Building a real time voice and vision feels quite hard. The hard part is
- streaming audio and video in real time.
- handing barge-in + reconnection
- Wiring STT->LLM->TTS without a pile of glue code
here LLMRTC comes in
Links (start here):
- Project homepage + docs hub : LLMRTC
- Docs (LLMRTC Getting Started): Quickstarts for install, backend, and web client LLMRTC Quickstart
- Source, packages, architecture, and examples: GitHub repo
Table of Contents
- Why Real-Time AI Still Feels Hard
- What Is LLMRTC (and Who Is It For)?
- The 60-Second Mental Model
- What You Get Out of the Box
- 5-Minute “Hello Voice Agent”
- Install
- Run a Backend
- Connect from the Browser
- Adding Vision (Camera / Screen-Aware Agents)
- Tool Calling: From “Chat” to “Do Things”
- Wrap-Up + Links (Docs + GitHub)
Why real time AI is hard
If you have tried to build a "talk to an app" experience, you know the trap: the demo is simple but the system is quite complex
The real time agent is not just an LLM call. it is WebRTC, STT, LLM,TTS and often vision plus a lot of stuff like reconnection, sessions and Observability
Here are the two things that usually break first
Latency
A voice agent can be smart but feel un-usable if it is slow. We as humans are very sensitive to conversational timing
Abrupt pauses makes us feel uncomfortable, robotic or laggy
The difficult part is that latency is not just one hop it is a sum of Capture -> transport -> model -> synthesis -> playback
If you can't do this end-to-end and fast the whole thing stops feeling like a conversation
Glue + provider drift
When you are building an app, it tends to collapse under its own integration weight.
Every provider has its own and different streaming semantics, event formats and handles barge-in differently.
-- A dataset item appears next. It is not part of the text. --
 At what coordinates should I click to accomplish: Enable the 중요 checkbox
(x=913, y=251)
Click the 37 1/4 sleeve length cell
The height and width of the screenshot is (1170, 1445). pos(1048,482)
And after some time the code base is mostly glue and not logic that is related to your product
LLMRTC comes in
LLMRTC comes it to make this the default path - the one you take on day one- the production path that you can keep shipping on
What is LLMRTC?
LLMRTC is an open source TypeScript SDK for building real time voice and vision AI apps.
LLMRTC uses WebRTC for low latency audio and video streaming and provides a unified and provider-agnostic orchestration layer for the complete pipeline like so STT->LLM->TTS plus vision, you that you can focus on your app logic instead of stitching together streaming, tool calling and session/reconnect processes
What you get with LLMRTC
Real time voice over WebRTC + server side VAD: you get the low latency audio and server side speech detection, so that your agent knows when to listen vs when to respond. (Without you wiring the audio plumbing yourself)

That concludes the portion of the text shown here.